La quatrième feuille du trèfle
Les yeux piquent. Il est quatre ou cinq heures. Peut-être même un peu plus puisque le jour arrive alors que le printemps se fait attendre. À chaque battement de cil, l’œil crie sa douleur, sa lassitude des écrans, son fardeau des gribouillages nocturnes. À chaque clignement de paupière, le grain de sable traverse toute la tête, le corps et au-delà. Et même le cuir des sièges du taxi n’y peut pas grand chose. Dans le sac, l’ordinateur tout juste recroquevillé fait bouillotte en râlant, comme à son habitude. Pendant que le chauffeur raconte le dernier lieu-commun roulant, pendant que voir est une souffrance, pendant le que jour se précise et que ma couette s’apprête à avoir de mes nouvelles, chaque mètre parcouru me rappelle à la nuit. On est à Paris, ou peut-être à New-York. On est tard, ou peut-être tôt. On est dans un décor en tous cas, et la bande-originale s’immisce dans le silence, comme dans chaque moment-clé. Bientôt, il faudra monter l’escalier et compter jusqu’à dix à chaque étage : c’est le jeu. Dix. Un jour tu appelles et tout commence. Vingt. Des heures pour chercher et une seconde pour trouver. Trente. Mille courses : contre la montre, contre les incompétences, contre soi-même. Quarante. Ne pas oublier le reste et les autres qui continuent d’exister, en même temps. Cinquante. Le bonheur de tenir la moisson des nuits entre ses mains. Soixante. C’est le jardin du Luxembourg ou bien c’est Central Park. De toutes façons, vu d’ici c’est le même combat aux frontières figées depuis toujours : celui de la ville contre le vert. Vu d’ici, le monde est un instrument de musique et une mine de fusain, rien de plus. À toute vitesse et sans télévision, on doit être à – je sais pas – trois ou quatre tours Eiffel du sol, non ?
Aujourd’hui c’est le karcher ininterrompu contre mes vitres. Comme si l’envie de les nettoyer pouvait me traverser l’esprit. Non, la seule chose qui traverse mon cerveau, ce sont ces milliards de gouttes qui rendraient gris le plus coloré des optimistes. Aujourd’hui je me perds à faire le caméléon sur le sol mouillé.
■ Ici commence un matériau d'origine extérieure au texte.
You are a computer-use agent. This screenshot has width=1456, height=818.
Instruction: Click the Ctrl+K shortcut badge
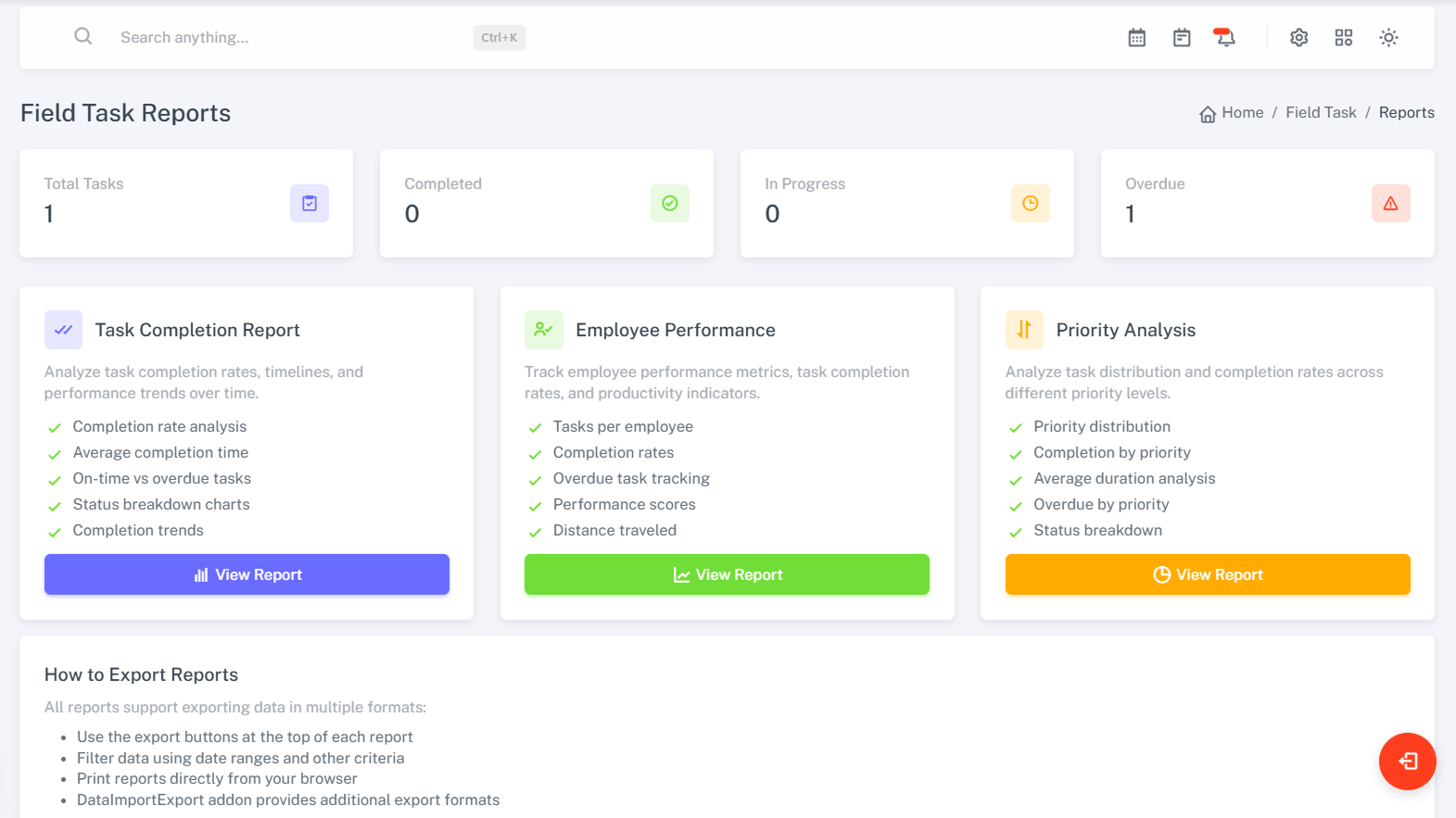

Quand on a les semelles trouées, mêmes les yeux prennent l’eau. Et si tu regardes bien, j’ai plus d’un trou dans mon sac. Demain la Terre aura tourné un peu, juste assez pour que les derniers rayons du soleil se faufilent entre les vélux et me réchauffent l’oreille gauche. C’est là, qu’armé de toute la chaleur d’une journée créative, je reprendrai la plume et la parole. J’apprendrai toutes les prises : de vues, de catch, de courants. Laissons-nous prendre, oui, à croire aux ondes. À celles de la planète et à celles des autres. À devenir onde soi-même et se cogner aux conversations de portables, aux réseaux wifi remplis de porno, au four de la voisine. Les bras en croix, on fait antenne ? Si c’est pas malheureux.
Les choses arrivent et tombent. S’imbriquent… ou non. À moi de faire en sorte d’être sur la trajectoire de toutes les chutes. Le bon jour à la belle seconde. Quitte à garder les bras en croix un peu trop longtemps. Et même si ne tombe que la pluie, pourquoi ne pas la boire cul-sec, elle aussi ? Tétris n’a jamais été mon jeu préféré mais j’ai un faible incurable pour le méli-mélo. Vous savez, vous, comment on fait tenir dans une petite caisse une guitare de chez Matt Umanov, des oiseaux et des bonhommes en bronze, une coiffeuse-loge-avec-ampoules, et toute une joyeuse pagaille d’urgences ? Est-ce que vous savez, vous, si mon décor rentre dans un dix-sept mètres cube ? Parce que moi, vraiment, je ne sais plus. En ces heures où les pensées jouent à Éole buissonière, j’ai toujours peur qu’on me sème aux quatre vents. Mais comme par magie, au cœur de la tempête, il est toujours un tiroir secret pour redonner un peu de place aux briques tombantes. L’œil du cyclone n’a pas de nom. Il est mystère et vulnérable. Il est silence, à chacun. À chacun son grain dans l’œil. À chacun son escalier. À chacun son désordre et le paratonnerre qui va avec. À chacun sa Valentine, après tout.
J’ai cassé la quatrième feuille du trèfle. Mais y’a plus de saisons non plus pour la cueillette. Jouons.